- **TESTO FORNITO**:
/---
“Gli operai edili si disidratano a queste temperature estreme e sono soggetti a colpi di calore. Con il caldo, perdono sali minerali, il che può portare a gravi aritmie cardiache dal punto di vista cardiovascolare”, ha spiegato Rebuzzi in un’intervista ad Adnkronos Salute.
Rebuzzi ha poi evidenziato alcune classi specifiche di farmaci: “Anche le persone che assumono, ad esempio, beta-bloccanti per la cardiopatia ischemica o ACE-inibitori per curare l’ipertensione, l’insufficienza cardiaca e le malattie renali devono fare molta attenzione”, ha precisato Rebuzzi.
\---
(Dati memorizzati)
/---
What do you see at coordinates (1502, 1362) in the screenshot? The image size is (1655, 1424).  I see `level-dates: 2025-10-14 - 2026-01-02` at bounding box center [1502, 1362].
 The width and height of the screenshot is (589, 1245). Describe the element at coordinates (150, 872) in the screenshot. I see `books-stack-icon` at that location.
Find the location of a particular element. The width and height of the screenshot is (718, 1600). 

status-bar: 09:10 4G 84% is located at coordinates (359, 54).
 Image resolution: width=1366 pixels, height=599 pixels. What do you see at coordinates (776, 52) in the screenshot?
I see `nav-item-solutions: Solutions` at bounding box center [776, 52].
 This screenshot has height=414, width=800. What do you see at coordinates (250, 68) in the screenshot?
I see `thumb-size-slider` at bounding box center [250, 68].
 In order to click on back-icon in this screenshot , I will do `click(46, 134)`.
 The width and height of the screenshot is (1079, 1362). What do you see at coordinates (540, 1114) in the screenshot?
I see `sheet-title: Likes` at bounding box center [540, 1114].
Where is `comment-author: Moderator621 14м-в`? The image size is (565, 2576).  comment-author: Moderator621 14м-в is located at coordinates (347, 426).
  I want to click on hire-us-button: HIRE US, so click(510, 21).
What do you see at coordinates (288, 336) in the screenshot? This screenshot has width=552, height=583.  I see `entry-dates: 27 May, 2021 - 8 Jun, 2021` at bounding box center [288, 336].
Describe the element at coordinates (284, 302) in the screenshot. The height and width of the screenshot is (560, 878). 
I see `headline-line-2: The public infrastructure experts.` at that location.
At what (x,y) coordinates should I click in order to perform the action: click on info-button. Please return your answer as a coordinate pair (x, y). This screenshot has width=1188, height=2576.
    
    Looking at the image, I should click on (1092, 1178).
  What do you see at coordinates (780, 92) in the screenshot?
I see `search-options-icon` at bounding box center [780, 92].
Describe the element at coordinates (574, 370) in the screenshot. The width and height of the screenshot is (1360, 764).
\---
- **ESERCIZI DA SVOLGERE**:
a) Trascrivi, per favore, il brano del testo sul caldo estremo che comincia con "Rebuzzi ha poi" e prosegue fino a "ha precisato Rebuzzi.".
b) Secondo il testo sul caldo estremo, a quale testata Rebuzzi ha rilasciato l'intervista?
c) Elenca tutte le condizioni mediche che il testo sul caldo estremo indica come motivo per assumere beta-bloccanti o ACE-inibitori.

- **SOLUZIONI FORNITE**:
a)
Rebuzzi ha poi evidenziato alcune classi specifiche di farmaci: “Anche le persone che assumono, ad esempio, beta-bloccanti per la cardiopatia ischemica o ACE-inibitori per curare l’ipertensione, l’insufficienza cardiaca e le malattie renali devono fare molta attenzione”, ha precisato Rebuzzi.

b) Ad Adnkronos Salute.

c) Cardiopatia ischemica, ipertensione, insufficienza cardiaca, malattie renali.